*Data for this exercise*.
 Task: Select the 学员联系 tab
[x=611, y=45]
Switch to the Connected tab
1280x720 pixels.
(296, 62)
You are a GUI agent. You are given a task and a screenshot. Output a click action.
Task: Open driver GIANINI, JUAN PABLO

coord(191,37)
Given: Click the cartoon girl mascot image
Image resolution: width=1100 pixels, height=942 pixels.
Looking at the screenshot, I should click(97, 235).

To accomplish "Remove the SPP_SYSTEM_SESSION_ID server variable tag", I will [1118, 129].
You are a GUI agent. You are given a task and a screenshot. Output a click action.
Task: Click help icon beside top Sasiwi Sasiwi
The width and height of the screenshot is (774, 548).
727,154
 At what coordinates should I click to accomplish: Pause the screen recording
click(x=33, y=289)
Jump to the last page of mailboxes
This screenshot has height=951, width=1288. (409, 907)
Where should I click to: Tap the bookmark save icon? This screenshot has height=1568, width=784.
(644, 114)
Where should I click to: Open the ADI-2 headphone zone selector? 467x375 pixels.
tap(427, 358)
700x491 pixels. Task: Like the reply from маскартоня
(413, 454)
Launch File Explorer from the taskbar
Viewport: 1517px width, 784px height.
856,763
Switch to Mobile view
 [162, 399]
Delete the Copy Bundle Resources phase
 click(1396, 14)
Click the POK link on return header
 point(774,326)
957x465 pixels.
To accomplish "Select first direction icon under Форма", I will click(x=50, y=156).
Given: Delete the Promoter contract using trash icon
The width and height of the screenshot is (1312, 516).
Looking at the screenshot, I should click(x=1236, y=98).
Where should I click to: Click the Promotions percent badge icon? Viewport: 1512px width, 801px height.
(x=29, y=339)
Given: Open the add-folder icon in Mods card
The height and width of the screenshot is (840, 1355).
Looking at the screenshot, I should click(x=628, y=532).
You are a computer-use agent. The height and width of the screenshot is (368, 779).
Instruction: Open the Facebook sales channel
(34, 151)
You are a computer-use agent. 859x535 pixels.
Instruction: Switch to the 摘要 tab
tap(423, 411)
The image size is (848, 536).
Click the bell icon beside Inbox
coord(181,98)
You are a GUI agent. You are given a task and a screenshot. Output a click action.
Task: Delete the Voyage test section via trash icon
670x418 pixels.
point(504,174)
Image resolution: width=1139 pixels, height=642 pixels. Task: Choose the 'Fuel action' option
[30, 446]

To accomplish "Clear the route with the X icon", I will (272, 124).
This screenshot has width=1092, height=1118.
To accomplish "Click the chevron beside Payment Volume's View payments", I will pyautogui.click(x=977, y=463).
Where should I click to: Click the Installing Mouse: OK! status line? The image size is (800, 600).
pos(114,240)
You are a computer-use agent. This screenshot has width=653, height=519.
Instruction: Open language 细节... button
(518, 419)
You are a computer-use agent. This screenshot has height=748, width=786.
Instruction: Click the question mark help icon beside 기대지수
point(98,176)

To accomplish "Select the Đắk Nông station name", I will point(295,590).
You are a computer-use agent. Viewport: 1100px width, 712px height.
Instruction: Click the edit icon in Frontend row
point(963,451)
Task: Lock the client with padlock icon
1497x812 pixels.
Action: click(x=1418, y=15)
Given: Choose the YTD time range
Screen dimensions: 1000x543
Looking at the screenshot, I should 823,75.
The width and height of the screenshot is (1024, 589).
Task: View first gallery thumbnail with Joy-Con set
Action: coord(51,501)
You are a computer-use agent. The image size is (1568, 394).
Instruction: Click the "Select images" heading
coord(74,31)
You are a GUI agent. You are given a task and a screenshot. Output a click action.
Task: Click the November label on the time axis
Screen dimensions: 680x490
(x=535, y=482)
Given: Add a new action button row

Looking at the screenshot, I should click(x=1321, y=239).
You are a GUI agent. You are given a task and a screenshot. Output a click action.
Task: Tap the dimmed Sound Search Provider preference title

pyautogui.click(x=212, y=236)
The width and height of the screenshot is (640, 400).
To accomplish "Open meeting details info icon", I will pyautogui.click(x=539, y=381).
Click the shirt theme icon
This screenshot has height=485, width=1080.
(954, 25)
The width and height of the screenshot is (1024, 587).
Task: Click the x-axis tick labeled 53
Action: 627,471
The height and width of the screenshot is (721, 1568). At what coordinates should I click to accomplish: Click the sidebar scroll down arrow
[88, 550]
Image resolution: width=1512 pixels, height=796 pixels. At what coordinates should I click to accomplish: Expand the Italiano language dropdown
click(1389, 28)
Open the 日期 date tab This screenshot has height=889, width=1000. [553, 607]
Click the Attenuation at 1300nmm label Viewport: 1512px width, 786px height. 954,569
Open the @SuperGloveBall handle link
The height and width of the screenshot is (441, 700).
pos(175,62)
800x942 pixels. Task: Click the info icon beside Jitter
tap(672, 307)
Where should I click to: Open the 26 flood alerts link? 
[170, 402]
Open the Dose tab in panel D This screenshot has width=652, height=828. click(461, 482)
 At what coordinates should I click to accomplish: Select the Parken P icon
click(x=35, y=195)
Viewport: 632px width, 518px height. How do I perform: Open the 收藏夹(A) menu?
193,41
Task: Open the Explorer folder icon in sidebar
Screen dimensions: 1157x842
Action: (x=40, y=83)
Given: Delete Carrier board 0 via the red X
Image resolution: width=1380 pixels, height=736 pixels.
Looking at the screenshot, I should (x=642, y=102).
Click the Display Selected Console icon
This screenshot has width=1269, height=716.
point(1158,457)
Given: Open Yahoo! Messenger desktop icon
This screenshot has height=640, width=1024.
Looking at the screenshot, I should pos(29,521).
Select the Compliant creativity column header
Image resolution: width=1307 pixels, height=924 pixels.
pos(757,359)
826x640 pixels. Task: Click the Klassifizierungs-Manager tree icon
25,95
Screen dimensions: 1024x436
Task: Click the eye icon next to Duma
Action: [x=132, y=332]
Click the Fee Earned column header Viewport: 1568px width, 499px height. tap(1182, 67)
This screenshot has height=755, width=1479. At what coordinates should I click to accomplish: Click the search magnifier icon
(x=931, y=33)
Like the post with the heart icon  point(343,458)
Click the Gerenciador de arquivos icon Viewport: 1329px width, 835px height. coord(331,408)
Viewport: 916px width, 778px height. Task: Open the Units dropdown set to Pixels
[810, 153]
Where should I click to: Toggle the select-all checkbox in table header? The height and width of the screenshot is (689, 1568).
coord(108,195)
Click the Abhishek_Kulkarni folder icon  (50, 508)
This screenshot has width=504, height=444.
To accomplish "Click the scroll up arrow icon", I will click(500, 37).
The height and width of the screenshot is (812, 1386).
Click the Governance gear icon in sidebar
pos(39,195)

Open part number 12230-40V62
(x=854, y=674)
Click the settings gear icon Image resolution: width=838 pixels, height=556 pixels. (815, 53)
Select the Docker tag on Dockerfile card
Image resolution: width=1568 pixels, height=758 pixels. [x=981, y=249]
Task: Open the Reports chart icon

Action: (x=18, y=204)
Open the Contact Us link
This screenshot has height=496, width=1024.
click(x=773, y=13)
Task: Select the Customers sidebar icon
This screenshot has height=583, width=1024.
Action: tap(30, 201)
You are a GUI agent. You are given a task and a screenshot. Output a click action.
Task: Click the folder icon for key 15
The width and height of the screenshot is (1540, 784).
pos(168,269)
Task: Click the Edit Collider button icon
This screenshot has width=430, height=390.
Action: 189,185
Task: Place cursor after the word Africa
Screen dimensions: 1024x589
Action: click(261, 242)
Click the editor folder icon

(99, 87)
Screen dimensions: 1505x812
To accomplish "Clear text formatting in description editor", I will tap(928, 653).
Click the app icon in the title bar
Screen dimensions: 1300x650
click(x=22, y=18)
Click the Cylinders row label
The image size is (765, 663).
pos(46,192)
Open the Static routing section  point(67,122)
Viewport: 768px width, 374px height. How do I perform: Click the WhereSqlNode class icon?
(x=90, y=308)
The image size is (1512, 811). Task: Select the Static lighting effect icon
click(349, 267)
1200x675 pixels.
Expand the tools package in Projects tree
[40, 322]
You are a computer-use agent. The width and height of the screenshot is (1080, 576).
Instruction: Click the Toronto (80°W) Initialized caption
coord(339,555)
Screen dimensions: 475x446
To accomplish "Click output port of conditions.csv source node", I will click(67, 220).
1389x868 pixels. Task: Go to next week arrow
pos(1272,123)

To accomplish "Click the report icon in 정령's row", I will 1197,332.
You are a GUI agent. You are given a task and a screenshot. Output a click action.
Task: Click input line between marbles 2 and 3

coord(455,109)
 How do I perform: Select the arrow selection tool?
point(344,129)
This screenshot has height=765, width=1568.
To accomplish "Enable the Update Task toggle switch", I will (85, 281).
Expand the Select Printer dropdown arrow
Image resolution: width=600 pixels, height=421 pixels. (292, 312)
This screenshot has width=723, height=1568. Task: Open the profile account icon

*Task statement*.
In the listing above, please print only the lines from the first one to the line where "Given: Click the cartoon girl mascot image" appears, exactly as written, both of those lines included.

*Exercise solution*.
 Task: Select the 学员联系 tab
[x=611, y=45]
Switch to the Connected tab
1280x720 pixels.
(296, 62)
You are a GUI agent. You are given a task and a screenshot. Output a click action.
Task: Open driver GIANINI, JUAN PABLO

coord(191,37)
Given: Click the cartoon girl mascot image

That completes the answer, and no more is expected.